Florida has been in the spotlight over human trafficking, in part because of the recent trafficking and prostitution scandal that led to charges against prominent, wealthy men – and lawmakers want to make sure young people are aware of the dangers.

That means students in public schools should be educated about the warning signs of human trafficking, according to lawmakers pushing legislation on the issue.

The idea is to include human trafficking in comprehensive health education programs in schools, to ensure students can protect themselves and others from dangerous predators.

If some parents feel the material is objectionable, they can have their students opt out, with written permission.

“This bill will shine the spotlight on the darkness of human trafficking,” said State Rep. Patricia Williams, who represents part of Broward County and is  the ranking Democrat on the PreK-12 Appropriations Subcommittee.

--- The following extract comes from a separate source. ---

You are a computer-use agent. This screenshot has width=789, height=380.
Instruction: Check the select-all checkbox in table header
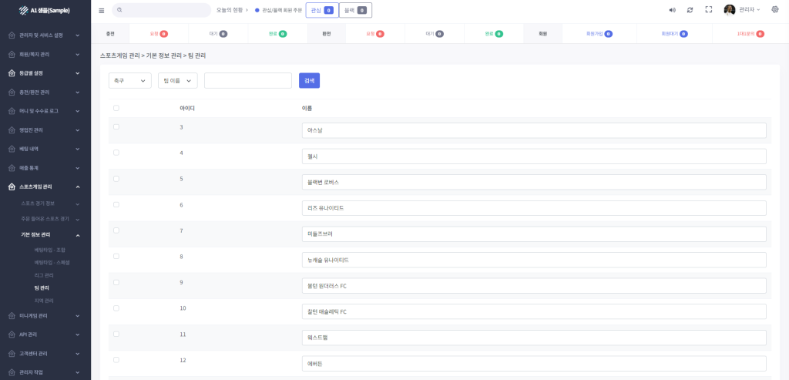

Republican State Rep. Rene Plasencia, representing parts of Brevard and Orange counties, also is a sponsor of the House bill.

Colleagues unanimously approved the legislation on Monday, and the Senate version will be up for consideration Tuesday in the Senate Education Committee.

Lawmakers, sponsors and advocates also will be holding a press conference Tuesday to drum up support for the issue.

Democratic State Sen. Perry Thurston, Jr., representing part of Broward County, is the Senate bill’s sponsor.

The U.S. Department of Justice defines human trafficking as modern-day slavery. It is  — “a crime that involves compelling or coercing a person to provide labor or services, or to engage in commercial sex acts.  The coercion can be subtle or overt, physical or psychological.  Exploitation of a minor for commercial sex is human trafficking, regardless of whether any form of force, fraud, or coercion was used.”

For school-aged children, the warning signs of human trafficking could include terms used by traffickers; red flags indicating malicious intent toward a student; websites popular with traffickers, and details about how students can get help, according to a legislative analysis.

The Florida Department of Education provides training and resources for schools on the issue, and some — but not all — districts have already integrated human trafficking into its health programs. Those districts are Brevard, Broward, Miami-Dade, Duval, Hillsborough, Orange, Palm Beach and Pinellas counties, according to the legislative analysis.